Cancer is a very complex and one of the most dreaded diseases. Although much progress have been made in diagnosis, chemotherapeutics, and with the recent advances in immunotherapies, there are still many cancer types, with very high mortality rates, which elude our understanding and current treatment options. The cost of treatment and hospital care of cancer patients also imposes a significant socioeconomic burden. The complexity of conducting clinical trials for new therapies along with high attrition rates also place tremendous demands on effective pre-clinical in vitro testing methods. However, results obtained from most in vitro or in vivo disease models so far, exhibit significantly less than the desired correlation with clinical results.
Due to the inherent complexity of cancer, in-vitro research on conventional two-dimensional (2D) culture techniques cannot faithfully recapitulate the dynamics of the disease. Apart from the mass of rapidly proliferating cancer cells, a tumor microenvironment comprises of leaky vasculature, stromal cells like fibroblasts, and several immune cells such as T cells and macrophages. Moreover, several biochemical and biophysical changes trigger signalling pathways regulating cancer pathogenesis, metastasis of tumor cells from a primary neoplasm to secondary regions.
Recapitulating such cellular and molecular processes and quantifying the effect of different therapeutic interventions in an in vitro model is bound to be challenging. Conventionally, biopolymer scaffolds, spheroid or organoid cultures, tumor-on-a-chip platforms, are some of the physiologically-relevant in vitro models. However, to enhance the performance of these models and to have better predictive power for clinical studies, the cellular heterogeneity and 3D architecture of a tumor microenvironment needs to be accurately mimicked. In this context, 3D bioprinting technology offers an obvious advantage over other fabrication techniques. Leveraging its ability to create high throughput models with excellent spatial control over biologics, complex as well as reproducible in vitro tumor models can be fabricated. Further, bioprinted tumor models can be incorporated with long term perfusable cultures that can mimic vascular tumor structures, which play essential role in tumor survival, metastasis and immune cell infiltration.
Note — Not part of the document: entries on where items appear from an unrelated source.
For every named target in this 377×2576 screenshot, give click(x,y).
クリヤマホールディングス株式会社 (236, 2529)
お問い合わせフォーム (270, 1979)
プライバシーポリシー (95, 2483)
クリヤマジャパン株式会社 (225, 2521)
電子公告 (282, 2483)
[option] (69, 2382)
With this motivation, the present review led by Dr. Pallab Datta describes the different applications of bioprinting in fabricating such 3D cancer tissue models. For example, the freeform embedding of suspended hydrogels has potential for creating relevant neuroblastoma models. Extrusion or droplet based bioprinting modalities have also been used to establish breast, liver, pancreatic, cervical and ovarian cancer models. Bioprinted cancer models have also been fabricated to study differential response of cells at core and peripheral regions of a tumor under hypoxia. Similarly, some models have recapitulated drug resistance profiles and metastatic behaviour of cancer cells.
There have also been some advancements in studying immune-cancer interactions using in vitro tumor models as well (see Figure 1). We indeed collaborate with Dr. Derya Unutmaz (Jackson Laboratory) in order to explore immune-cancer interactions in a physiologically-relevant cancer model fabricated using advanced bioprinting technologies. Limited number of suitable bioinks, lack of high throughput generation of organoids, and difficulty in performing 3D functional assays in robust platforms are some of the challenges that needs to be addressed.
Figure 1: Scanning electron microscopy image of breast cancer cell (green) being attacked by killer T cells (pink, engineered by Unutmaz Lab at The Jackson Laboratory) to recognize it. Image by Madhuri Dey, Penn State University Ph.D. candidate, courtesy of the Ozbolat Lab.
Overall, we are hopeful and enthusiastic about the the pace at which exciting bioprinting technologies are evolving, mass scale production of in vitro constructs with high in vivo predictive performances will soon become a reality resulting in much more reliable, predictive, cost effective and rapid development of novel cancer therapeutics.